Please write out exactly the line containing "Task: Select the Signal theme" below and every line after it, through the last one, but leave out any pictures.

----- RECORDS PROVIDED

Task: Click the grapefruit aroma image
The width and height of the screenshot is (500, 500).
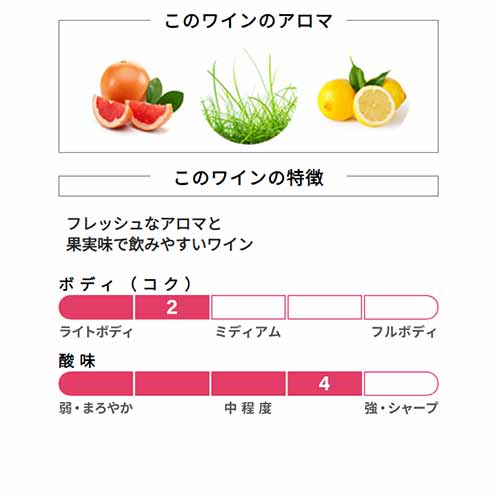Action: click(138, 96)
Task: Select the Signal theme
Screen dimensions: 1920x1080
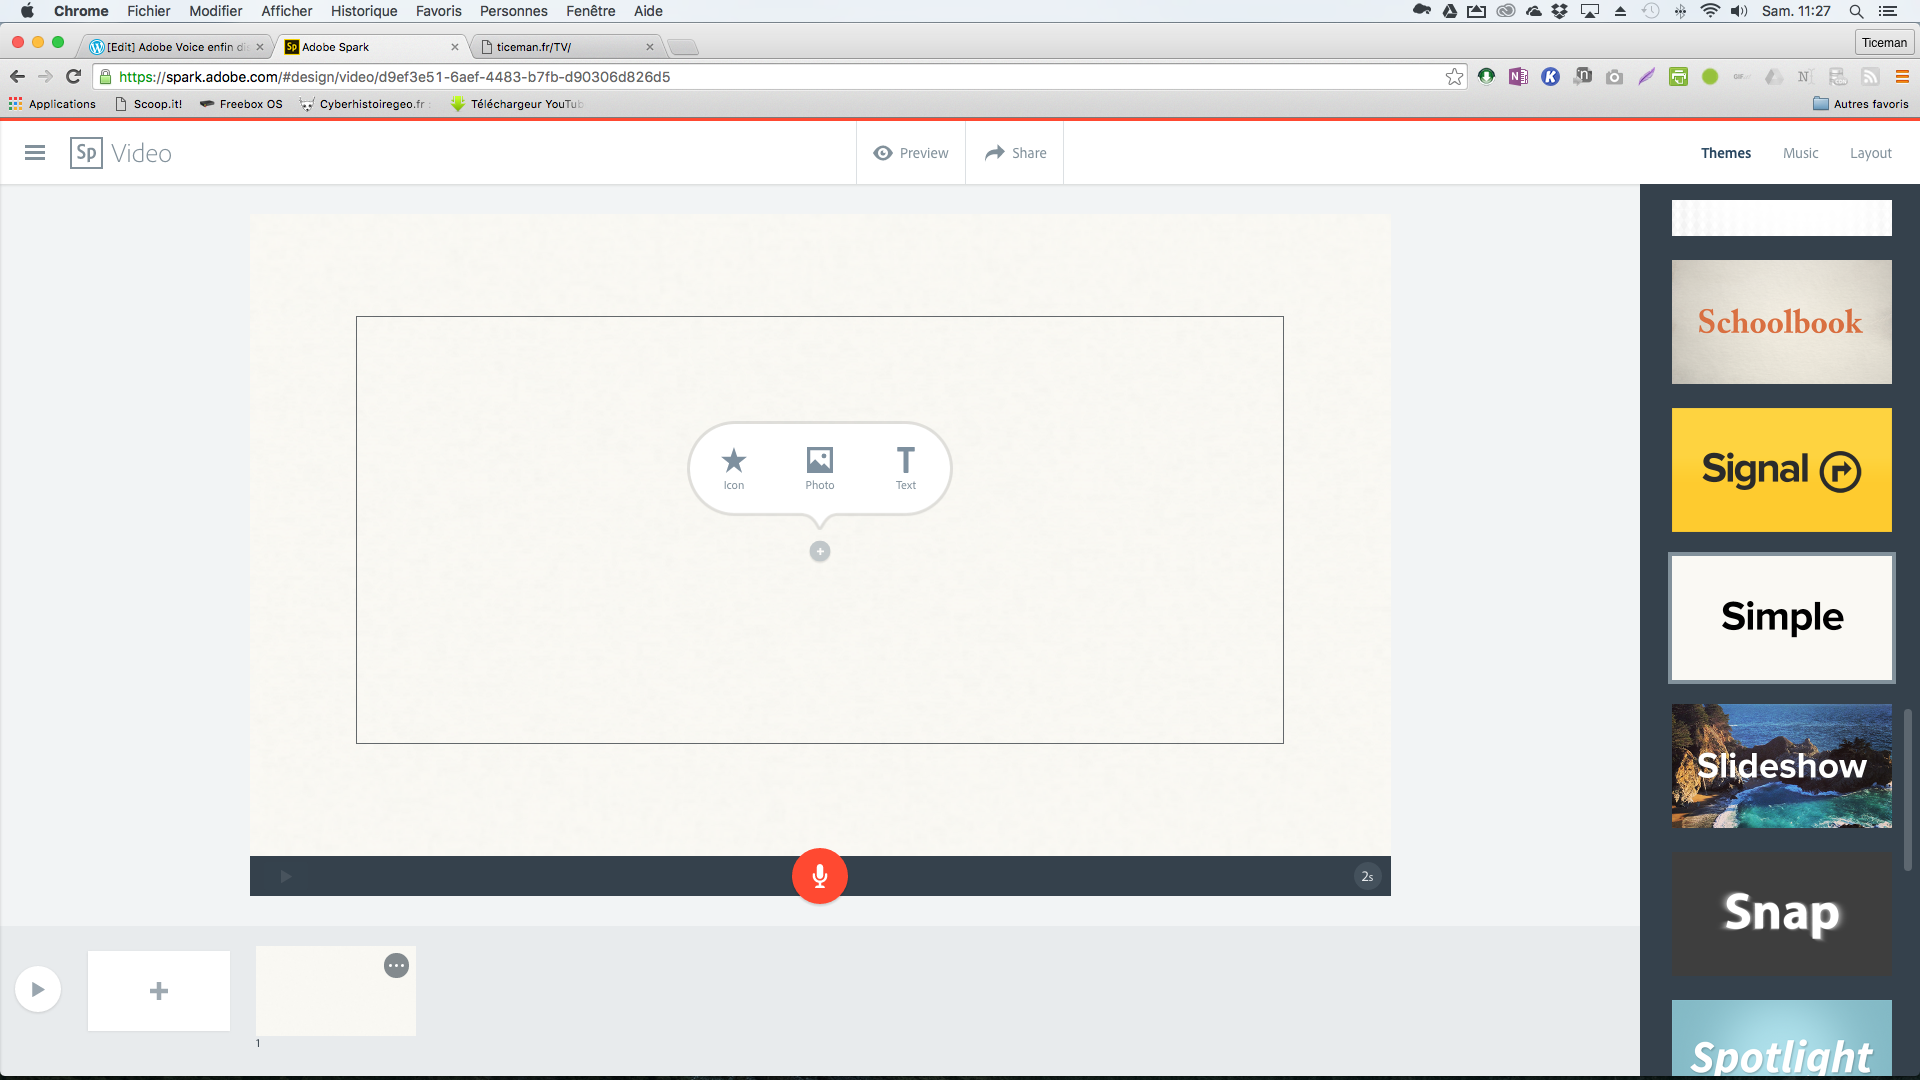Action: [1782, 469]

----------

* RESPONSE
Task: Select the Signal theme
Screen dimensions: 1920x1080
Action: [1782, 469]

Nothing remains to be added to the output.